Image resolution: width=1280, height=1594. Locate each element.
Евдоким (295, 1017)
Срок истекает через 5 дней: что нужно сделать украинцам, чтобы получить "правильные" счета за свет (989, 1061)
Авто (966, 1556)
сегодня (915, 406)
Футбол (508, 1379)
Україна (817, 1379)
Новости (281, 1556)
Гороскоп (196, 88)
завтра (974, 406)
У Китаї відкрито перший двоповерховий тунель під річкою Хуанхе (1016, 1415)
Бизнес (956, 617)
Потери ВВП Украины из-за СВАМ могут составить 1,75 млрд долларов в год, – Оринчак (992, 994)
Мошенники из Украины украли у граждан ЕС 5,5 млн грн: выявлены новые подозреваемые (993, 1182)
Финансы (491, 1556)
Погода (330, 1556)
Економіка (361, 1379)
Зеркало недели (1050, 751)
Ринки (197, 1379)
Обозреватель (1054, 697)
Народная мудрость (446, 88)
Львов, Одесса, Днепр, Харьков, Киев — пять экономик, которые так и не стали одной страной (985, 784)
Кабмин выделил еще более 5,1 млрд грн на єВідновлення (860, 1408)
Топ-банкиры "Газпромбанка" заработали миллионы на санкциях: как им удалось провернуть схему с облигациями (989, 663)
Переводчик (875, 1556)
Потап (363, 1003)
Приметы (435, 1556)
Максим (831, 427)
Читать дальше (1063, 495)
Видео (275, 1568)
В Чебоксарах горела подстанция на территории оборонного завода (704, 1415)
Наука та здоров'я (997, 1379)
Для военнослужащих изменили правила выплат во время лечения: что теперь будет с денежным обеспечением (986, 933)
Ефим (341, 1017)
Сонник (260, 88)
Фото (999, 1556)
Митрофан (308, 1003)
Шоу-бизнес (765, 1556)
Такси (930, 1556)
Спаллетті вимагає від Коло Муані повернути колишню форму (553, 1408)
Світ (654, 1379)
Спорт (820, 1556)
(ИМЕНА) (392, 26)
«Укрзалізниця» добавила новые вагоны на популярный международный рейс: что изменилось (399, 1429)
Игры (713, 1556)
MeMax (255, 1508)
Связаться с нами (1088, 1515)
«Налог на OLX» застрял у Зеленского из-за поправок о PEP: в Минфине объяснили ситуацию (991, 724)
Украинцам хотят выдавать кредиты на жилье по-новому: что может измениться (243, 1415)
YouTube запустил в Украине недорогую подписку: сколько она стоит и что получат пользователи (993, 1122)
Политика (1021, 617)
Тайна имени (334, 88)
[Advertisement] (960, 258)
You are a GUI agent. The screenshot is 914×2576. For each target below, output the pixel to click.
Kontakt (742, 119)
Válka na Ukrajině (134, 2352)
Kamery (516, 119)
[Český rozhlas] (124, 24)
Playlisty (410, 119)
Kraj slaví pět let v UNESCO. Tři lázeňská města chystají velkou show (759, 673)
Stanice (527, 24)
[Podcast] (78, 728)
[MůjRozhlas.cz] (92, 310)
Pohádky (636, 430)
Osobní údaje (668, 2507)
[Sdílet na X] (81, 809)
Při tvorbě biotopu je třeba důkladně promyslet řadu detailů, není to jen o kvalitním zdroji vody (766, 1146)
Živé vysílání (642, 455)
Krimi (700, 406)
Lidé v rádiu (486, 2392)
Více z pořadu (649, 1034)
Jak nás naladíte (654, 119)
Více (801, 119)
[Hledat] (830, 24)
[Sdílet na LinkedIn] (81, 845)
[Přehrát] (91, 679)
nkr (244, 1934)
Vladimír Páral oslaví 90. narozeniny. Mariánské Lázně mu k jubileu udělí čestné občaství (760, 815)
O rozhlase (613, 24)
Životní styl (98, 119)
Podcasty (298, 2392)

◆ **Instructions to follow**
What you return must be the lines above that run from the line with "Спаллетті вимагає від" to the line with "Связаться с нами (1088, 1515)", inclusive, each copied exactly.

◆ **Task response**
Спаллетті вимагає від Коло Муані повернути колишню форму (553, 1408)
Світ (654, 1379)
Спорт (820, 1556)
(ИМЕНА) (392, 26)
«Укрзалізниця» добавила новые вагоны на популярный международный рейс: что изменилось (399, 1429)
Игры (713, 1556)
MeMax (255, 1508)
Связаться с нами (1088, 1515)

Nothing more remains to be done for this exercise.